Of domestic drudgery, hard labour and more at 7

Rita Dhital

Kathmandu:

Shiba, a young girl of the Tharu community celebrates Maghi very happily with her family. But once the festival is over, she is sent to the city for a year in contract to work as a domestic help. At an age of playing and going to school, she is made to work from early morning till late night. This makes a deep psychological impression in the mind of the young girl. She feels herself belittled everyday rather than thriving and growing. Unable to cope with the physical and psychological burden, she finally collapses one day.

This is the common fate of most young Tharu girls whose parents send them to work in faraway cities. Aarohan is presenting this issue in the form of an improvisational play ‘Kamlari’, in which the rescued girls themselves have participated with Gurukul artists under the direction of Sunil Pokharel. Fourteen of these girls of age group 14-17 received a ten-day training for this play. The play will be performed at Sama Theatre, Gurukul, Old Baneshwor at 5:30 pm till April 21. Kamlari is a major problem in the western Terai, especially in Tharu community, where daughters are given in contract to landlords from Kathmandu, Pokhara, Butwal and even to households in India for a paltry amount of money or foodgrain. This practice is driven in part by poverty. Many of these families are extremely poor and own little or no land. So this becomes a source for their income. All these things are fixed on the day of Maghi - the major festival of the Tharu community in Nepal. Though many things have been done to put an end to this practice, it still exists. From cities like Nepalgunj, Butwal, Pokhara and Kathmandu, people go in search of girls to work as domestic help. ‘Kamlari’ is an improvisation during rehearsal with no written script. The girls themselves are dramatising their own problems. Poet Shrawan Mukarung’s piece has added to the intensity of the play. He says, “I wrote this poem after seeing the rehearsal. Now I feel I have been able to capture the feelings of the play and Pokharel has perfectly incorporated it into the play”.
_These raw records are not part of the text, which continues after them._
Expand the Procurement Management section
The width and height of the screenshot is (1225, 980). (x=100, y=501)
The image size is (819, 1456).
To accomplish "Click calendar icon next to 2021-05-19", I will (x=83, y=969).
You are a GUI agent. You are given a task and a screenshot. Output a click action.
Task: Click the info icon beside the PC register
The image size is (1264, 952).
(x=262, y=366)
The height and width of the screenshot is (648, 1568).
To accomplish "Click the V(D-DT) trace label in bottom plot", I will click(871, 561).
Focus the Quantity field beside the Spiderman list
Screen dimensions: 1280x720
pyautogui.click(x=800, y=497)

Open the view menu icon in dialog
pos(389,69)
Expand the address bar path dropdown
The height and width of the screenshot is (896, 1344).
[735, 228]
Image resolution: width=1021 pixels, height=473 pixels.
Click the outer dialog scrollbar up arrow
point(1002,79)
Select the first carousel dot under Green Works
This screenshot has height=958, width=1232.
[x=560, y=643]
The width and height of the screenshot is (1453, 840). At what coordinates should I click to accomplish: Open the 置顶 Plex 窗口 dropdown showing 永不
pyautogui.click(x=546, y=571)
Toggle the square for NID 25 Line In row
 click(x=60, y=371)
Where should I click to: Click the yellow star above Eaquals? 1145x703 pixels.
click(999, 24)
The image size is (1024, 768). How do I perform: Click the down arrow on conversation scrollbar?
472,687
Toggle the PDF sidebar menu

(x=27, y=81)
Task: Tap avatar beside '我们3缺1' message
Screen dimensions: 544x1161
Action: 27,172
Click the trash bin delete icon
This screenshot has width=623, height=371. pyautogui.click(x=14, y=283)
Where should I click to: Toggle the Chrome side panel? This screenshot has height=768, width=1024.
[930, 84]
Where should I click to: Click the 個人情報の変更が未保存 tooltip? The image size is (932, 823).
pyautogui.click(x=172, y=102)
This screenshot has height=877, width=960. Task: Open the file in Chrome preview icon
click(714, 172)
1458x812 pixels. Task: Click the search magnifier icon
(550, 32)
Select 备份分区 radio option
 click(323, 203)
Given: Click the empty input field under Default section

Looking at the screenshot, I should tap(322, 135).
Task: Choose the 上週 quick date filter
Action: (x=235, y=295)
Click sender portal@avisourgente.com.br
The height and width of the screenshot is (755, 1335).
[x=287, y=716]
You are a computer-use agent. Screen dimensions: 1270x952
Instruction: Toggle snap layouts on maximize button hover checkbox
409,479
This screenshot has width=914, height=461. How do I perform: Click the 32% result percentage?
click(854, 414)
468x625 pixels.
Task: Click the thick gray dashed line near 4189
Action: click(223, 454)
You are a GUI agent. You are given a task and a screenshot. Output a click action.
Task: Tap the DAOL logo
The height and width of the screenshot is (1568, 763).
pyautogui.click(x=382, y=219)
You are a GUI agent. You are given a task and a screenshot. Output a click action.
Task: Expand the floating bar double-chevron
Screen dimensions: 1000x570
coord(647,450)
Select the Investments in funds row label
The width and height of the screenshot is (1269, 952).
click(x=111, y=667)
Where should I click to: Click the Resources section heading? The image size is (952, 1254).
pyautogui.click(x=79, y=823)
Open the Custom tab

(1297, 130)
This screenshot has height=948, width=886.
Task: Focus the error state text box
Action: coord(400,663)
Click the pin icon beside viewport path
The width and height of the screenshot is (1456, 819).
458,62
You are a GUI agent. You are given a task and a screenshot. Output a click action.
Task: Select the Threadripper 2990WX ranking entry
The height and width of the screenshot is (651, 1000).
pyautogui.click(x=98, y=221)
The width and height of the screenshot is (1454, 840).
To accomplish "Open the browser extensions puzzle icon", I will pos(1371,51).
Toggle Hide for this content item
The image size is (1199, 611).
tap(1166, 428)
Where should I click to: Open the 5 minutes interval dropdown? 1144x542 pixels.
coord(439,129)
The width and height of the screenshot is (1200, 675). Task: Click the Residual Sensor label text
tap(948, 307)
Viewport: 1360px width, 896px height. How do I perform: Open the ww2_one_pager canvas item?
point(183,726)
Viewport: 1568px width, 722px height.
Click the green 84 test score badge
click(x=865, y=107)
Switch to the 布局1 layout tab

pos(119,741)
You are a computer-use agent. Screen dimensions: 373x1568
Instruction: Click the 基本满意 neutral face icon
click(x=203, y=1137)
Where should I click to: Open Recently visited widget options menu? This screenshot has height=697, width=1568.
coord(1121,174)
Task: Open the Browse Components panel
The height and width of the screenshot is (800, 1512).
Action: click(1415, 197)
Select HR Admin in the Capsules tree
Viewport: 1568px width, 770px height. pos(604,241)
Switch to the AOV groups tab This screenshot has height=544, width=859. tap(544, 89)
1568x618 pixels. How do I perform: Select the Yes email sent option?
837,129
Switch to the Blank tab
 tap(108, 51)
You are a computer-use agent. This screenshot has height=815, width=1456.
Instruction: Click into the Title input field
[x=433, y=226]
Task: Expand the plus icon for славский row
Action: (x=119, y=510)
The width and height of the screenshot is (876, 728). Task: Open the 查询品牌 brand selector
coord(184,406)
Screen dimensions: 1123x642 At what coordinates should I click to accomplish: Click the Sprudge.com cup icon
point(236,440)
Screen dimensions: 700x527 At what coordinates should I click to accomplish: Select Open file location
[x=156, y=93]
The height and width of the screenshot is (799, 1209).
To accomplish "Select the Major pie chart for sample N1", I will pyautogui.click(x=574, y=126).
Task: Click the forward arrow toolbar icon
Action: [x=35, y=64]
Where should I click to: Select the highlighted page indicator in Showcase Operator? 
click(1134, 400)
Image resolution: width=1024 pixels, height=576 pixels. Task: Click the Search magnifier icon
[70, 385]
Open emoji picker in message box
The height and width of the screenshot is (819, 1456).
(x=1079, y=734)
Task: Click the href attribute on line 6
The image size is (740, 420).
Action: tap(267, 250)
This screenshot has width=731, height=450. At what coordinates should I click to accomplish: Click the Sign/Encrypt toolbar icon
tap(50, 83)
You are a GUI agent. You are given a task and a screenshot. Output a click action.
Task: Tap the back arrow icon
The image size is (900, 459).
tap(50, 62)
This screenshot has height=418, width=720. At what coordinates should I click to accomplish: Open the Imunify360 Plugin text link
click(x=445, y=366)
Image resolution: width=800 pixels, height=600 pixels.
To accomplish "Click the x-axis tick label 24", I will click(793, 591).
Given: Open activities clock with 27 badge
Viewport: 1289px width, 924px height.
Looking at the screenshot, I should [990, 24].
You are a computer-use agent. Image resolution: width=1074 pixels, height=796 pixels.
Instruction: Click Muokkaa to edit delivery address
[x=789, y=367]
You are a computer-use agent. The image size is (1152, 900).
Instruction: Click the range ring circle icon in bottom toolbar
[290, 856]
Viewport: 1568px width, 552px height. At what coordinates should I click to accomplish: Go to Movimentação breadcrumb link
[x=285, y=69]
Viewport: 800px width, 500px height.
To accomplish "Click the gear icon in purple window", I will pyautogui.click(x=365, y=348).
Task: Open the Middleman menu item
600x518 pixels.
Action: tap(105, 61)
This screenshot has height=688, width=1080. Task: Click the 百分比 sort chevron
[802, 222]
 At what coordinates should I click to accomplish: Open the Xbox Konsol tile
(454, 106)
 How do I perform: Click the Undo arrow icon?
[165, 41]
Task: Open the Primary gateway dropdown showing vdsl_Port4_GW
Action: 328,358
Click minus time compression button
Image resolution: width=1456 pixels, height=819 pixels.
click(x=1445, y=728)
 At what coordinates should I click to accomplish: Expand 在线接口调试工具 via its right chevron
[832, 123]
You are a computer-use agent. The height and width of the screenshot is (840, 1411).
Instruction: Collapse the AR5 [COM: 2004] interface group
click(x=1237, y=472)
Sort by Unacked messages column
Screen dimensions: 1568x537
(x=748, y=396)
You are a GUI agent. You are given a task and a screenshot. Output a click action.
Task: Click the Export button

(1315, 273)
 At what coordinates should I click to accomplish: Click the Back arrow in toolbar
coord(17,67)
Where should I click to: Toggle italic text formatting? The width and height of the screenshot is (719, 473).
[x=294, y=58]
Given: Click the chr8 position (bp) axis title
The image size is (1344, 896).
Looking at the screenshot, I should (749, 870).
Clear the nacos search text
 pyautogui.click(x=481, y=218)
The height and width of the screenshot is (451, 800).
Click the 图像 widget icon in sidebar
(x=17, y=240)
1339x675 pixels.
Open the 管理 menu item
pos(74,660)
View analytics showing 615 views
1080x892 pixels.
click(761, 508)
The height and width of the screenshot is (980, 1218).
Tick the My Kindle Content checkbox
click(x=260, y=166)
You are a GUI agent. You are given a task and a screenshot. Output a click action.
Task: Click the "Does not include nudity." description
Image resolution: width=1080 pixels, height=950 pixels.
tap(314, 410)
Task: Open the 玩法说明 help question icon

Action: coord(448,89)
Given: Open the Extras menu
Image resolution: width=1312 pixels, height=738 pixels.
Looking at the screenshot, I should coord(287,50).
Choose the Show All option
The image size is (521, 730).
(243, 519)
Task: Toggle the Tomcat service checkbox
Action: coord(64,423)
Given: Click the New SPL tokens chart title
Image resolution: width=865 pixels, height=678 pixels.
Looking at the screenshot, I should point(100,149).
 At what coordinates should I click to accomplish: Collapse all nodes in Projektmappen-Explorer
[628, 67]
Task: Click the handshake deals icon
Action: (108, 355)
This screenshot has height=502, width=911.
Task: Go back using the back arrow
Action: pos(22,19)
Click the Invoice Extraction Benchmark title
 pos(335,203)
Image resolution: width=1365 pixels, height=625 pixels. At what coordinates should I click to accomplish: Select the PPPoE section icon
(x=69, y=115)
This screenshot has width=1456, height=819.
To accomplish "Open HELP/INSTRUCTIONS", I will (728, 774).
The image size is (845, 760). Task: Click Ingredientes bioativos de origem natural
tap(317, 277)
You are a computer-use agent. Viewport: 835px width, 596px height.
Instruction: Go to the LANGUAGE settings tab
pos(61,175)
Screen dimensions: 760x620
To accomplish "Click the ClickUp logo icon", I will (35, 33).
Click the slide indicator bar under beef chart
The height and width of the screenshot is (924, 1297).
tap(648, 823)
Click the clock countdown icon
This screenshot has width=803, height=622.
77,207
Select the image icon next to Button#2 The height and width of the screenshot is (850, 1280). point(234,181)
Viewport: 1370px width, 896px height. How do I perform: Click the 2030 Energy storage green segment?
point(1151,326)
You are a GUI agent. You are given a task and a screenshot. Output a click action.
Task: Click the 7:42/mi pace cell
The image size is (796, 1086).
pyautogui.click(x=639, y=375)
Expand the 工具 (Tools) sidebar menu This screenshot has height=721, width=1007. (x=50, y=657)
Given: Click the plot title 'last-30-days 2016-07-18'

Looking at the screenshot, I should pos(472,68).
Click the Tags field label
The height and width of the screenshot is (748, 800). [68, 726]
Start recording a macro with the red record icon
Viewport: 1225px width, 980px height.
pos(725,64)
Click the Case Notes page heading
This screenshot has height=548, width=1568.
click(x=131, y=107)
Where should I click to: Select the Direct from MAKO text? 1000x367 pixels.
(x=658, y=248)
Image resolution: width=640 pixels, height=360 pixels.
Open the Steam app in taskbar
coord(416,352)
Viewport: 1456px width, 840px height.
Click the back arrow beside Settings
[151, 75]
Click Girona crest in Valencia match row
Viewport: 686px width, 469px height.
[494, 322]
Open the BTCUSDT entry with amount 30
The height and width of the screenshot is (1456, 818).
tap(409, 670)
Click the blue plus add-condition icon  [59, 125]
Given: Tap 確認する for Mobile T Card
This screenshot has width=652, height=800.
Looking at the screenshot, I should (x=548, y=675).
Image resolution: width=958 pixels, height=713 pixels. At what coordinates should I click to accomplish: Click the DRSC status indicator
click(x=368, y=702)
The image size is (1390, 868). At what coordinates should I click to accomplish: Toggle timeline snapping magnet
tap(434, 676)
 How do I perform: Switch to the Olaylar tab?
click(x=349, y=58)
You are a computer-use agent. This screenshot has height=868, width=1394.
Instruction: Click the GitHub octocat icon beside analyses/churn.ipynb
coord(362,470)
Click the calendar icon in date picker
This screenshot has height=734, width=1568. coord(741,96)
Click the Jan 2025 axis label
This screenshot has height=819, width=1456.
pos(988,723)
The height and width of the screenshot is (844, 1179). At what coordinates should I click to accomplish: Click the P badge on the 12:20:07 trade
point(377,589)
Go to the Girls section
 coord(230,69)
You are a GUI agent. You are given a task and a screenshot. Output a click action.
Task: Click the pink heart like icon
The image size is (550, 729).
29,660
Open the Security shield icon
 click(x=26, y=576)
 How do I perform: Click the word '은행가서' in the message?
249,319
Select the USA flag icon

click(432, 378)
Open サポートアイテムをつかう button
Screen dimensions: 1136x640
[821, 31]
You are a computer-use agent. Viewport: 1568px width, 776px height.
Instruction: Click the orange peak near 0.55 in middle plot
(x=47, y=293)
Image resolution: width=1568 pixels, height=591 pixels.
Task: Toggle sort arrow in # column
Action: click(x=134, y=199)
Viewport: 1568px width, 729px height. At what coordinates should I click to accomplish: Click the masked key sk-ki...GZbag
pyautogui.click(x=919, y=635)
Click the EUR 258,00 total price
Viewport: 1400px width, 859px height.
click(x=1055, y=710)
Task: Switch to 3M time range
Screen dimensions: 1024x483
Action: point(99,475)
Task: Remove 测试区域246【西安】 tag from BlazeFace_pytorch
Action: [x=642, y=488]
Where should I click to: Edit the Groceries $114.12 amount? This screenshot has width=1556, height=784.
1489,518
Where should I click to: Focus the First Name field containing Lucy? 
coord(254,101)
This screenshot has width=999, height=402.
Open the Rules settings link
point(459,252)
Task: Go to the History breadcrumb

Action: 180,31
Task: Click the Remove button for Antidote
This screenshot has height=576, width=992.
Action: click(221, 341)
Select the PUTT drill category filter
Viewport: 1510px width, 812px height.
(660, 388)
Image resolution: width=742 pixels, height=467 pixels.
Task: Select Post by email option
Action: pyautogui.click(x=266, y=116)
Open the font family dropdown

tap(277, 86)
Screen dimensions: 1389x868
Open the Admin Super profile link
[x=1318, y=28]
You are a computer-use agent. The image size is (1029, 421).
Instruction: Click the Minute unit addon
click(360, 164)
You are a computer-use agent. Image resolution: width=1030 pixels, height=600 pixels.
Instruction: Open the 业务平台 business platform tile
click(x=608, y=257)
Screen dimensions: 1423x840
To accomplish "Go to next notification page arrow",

“We decided to work with the Kamlari Group of Deukhuri, Dang, with an aim to discourage people employing underage girls as domestic helpers, to fight against this practice and to create awareness in buyers and brokers of Kamlaris,” says Pokharel. “We asked them to show how they celebrate their festival and then did a little editing,” says director Pokharel humbly. But one could see his artistic vision throughout the play. The director’s thoughts, Kamlari’s feelings, and artistes’ performance coincide perfectly, making a powerful impression on the audiences.